SALAM PAPUA (TIMIKA) – Pekerja yang mengaku ditelantarkan oleh PT Honai Ajikwa Lorentz (HAL) kini mulai bermunculan dan menuntut keadilan. Tidak hanya pekerja Orang Asli Papua (OAP), kini sejumlah pekerja non-OAP juga menyampaikan keluhan serupa. Mereka mengaku tidak hanya ditelantarkan selama pelatihan, namun juga tidak menerima hak-haknya selama bekerja di perusahaan tersebut.
Salah satu pekerja, Dhania Dini Ervianti, menyebut bahwa sebanyak 54 orang diberangkatkan ke Kabupaten Sidoarjo, Jawa Timur, untuk mengikuti pelatihan. Pemberangkatan dilakukan dalam tiga kloter, yaitu pada 19, 20, dan 24 Januari 2025. Seluruh peserta pelatihan menginap di Hotel Sofia Juanda Surabaya, Jalan Raya Juanda No. 20, Kelurahan Semambung, Kecamatan Gedangan, Sidoarjo.

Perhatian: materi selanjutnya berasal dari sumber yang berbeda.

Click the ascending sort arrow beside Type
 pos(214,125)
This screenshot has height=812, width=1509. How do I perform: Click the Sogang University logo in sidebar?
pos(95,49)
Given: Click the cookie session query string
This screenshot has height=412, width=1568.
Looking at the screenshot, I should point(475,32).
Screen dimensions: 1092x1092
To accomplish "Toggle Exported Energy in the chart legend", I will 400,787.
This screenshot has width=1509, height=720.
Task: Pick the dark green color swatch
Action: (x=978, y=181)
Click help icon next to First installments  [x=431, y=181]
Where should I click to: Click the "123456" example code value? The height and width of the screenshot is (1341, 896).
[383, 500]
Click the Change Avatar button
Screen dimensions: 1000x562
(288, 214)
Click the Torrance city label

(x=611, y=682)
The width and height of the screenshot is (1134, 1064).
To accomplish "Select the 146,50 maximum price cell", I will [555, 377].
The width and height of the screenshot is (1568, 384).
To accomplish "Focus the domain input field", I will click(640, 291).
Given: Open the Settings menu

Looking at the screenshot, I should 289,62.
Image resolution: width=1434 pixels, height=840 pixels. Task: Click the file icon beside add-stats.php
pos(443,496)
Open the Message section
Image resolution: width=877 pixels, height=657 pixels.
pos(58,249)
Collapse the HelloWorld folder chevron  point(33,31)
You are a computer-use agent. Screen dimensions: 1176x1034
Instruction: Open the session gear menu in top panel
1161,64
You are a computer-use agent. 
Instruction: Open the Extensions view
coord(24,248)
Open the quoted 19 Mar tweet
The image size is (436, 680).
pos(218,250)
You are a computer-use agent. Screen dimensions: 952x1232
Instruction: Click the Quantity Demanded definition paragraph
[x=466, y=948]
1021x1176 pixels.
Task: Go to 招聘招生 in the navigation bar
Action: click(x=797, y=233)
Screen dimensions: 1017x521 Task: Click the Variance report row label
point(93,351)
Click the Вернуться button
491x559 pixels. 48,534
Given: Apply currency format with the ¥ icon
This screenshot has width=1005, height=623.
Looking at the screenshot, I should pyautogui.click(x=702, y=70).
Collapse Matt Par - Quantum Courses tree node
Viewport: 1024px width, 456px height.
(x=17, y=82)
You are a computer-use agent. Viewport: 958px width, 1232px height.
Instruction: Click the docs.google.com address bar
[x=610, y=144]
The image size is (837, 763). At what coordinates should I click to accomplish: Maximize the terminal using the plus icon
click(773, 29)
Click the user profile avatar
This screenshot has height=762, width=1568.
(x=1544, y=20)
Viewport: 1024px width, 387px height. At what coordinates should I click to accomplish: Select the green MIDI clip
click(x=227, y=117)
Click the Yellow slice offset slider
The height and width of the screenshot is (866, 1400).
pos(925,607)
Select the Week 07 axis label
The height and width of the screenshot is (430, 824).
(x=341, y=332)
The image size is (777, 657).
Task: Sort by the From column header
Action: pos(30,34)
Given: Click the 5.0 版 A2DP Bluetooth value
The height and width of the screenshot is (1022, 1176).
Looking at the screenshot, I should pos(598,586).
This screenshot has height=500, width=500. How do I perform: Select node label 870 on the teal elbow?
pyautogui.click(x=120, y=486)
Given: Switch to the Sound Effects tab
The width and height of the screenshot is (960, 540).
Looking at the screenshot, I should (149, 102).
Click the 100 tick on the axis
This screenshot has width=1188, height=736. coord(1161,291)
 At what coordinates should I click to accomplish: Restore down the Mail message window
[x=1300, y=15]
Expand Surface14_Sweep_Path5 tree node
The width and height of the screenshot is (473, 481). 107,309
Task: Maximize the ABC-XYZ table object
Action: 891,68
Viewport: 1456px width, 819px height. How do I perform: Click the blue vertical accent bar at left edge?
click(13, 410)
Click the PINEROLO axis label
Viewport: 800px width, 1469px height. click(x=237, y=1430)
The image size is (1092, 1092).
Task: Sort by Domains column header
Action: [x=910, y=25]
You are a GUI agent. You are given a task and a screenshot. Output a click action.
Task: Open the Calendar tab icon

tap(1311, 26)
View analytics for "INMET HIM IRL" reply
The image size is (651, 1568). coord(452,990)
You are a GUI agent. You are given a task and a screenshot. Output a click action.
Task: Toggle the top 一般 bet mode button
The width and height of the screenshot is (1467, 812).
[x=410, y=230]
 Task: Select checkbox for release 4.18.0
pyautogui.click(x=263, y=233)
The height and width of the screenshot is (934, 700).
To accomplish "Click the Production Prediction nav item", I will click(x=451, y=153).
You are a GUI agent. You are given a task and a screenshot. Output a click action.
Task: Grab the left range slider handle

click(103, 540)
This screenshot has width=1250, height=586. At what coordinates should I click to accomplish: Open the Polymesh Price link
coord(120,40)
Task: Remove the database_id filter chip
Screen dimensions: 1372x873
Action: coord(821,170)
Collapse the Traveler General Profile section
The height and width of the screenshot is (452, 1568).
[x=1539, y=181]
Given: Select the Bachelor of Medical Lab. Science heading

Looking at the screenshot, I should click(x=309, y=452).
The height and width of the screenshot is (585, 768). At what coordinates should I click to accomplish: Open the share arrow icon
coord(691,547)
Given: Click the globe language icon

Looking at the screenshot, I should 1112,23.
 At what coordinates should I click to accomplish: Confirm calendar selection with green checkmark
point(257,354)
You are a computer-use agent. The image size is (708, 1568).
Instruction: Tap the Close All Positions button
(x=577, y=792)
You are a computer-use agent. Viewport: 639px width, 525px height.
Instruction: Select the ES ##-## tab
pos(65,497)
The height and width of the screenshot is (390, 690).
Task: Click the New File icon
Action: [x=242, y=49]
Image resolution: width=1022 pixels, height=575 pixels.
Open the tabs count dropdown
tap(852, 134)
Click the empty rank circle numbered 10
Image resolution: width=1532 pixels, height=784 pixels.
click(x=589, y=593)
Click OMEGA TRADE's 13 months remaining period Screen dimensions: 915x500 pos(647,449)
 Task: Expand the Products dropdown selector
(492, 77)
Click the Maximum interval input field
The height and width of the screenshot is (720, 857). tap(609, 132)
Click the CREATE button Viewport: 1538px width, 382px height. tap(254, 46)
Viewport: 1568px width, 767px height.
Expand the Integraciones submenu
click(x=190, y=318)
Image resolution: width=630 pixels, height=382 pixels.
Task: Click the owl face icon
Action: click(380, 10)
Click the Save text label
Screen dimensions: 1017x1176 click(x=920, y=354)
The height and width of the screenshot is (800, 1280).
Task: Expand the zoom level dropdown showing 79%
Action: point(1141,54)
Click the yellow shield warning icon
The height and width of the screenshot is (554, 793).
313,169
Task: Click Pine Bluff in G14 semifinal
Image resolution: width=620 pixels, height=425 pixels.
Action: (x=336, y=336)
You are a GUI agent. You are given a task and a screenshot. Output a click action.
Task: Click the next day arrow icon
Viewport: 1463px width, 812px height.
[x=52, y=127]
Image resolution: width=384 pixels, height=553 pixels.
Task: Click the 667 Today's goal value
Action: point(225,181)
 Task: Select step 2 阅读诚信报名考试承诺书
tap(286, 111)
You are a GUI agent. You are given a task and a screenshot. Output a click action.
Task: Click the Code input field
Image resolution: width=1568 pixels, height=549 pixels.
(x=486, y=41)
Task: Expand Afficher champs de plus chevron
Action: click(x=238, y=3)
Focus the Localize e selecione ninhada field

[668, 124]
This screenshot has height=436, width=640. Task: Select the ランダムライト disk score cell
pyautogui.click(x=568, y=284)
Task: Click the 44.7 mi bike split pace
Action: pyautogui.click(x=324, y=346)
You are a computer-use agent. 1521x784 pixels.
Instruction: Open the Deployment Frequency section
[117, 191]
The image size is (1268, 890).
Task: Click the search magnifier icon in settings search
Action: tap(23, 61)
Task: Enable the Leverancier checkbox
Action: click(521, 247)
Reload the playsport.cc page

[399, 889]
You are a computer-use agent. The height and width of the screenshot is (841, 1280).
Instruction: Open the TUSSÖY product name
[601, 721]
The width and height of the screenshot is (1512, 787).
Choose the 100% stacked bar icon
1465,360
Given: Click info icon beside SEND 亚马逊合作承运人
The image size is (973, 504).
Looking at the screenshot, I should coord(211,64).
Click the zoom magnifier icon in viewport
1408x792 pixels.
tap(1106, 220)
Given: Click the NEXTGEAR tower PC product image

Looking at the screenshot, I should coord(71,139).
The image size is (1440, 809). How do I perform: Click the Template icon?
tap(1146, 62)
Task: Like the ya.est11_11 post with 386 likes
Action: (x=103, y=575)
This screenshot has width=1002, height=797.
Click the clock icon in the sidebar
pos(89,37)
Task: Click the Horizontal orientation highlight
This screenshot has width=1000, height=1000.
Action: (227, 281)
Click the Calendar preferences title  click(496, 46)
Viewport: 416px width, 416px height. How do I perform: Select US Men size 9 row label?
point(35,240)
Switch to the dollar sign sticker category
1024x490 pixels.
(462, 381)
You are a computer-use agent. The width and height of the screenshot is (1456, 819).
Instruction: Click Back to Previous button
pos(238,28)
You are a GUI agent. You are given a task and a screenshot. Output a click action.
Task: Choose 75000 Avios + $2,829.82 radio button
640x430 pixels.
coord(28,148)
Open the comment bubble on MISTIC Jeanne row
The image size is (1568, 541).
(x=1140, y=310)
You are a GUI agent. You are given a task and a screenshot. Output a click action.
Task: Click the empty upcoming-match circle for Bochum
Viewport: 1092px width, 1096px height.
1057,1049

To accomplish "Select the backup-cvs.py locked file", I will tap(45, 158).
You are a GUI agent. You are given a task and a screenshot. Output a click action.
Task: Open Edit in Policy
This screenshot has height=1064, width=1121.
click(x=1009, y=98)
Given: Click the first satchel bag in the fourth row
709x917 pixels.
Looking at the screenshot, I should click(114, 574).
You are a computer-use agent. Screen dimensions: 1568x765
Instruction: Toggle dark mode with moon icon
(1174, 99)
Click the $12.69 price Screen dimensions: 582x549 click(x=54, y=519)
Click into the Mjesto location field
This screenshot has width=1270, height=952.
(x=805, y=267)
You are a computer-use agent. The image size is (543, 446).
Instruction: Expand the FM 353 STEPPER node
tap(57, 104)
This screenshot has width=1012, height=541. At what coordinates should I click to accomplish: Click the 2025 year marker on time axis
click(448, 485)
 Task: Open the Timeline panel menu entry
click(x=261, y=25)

Pelatihan soft skill dilaksanakan mulai 28 Januari hingga 1 Februari 2025, difasilitasi oleh Lembaga Pusat Bantuan Mediasi GKI. “Waktu itu kegiatan berjalan lancar dan tidak ada masalah,” ujar Dhania saat ditemui Salampapua.com, Rabu (9/4/2025).
Usai pelatihan, para pekerja menjalani medical check-up pada 7 Februari 2025 di Klinik Ultra Medika Sidoarjo. Mereka kemudian mengikuti pelatihan manajemen K3 dari 10 hingga 17 Februari 2025. Namun, pelatihan mendadak dihentikan sejak 18 Februari tanpa penjelasan yang jelas.
“Setelah itu, kami tidak lagi melakukan kegiatan apa pun,” ujarnya.
Penelantaran mulai terjadi pada 23 Februari 2025, saat para pekerja diusir dari Hotel Sofia Juanda karena PT HAL tidak membayar sewa hotel sebesar Rp534.180.000 yang telah melewati batas jatuh tempo
“Hari itu juga kami diungsikan ke sebuah sekolah milik yayasan di Sidoarjo, dan malam harinya dipindahkan ke Hotel Permata Sidoarjo untuk menginap satu malam,” katanya.
Pada 24 Februari 2025, seluruh pekerja diberangkatkan ke Sukoharjo menggunakan dua bus milik TNI AU dan menginap di Hotel Sarila. Keesokan harinya, mereka kembali dipindahkan ke Jakarta menggunakan dua unit bus pariwisata, dan menginap di Midtown Residence Apartment, Jalan TB Simatupang No. 20, Cilandak Barat, Jakarta Selatan.
“Selama di apartemen itu, kami tidak menjalani kegiatan atau pelatihan apapun,” jelas Dhania.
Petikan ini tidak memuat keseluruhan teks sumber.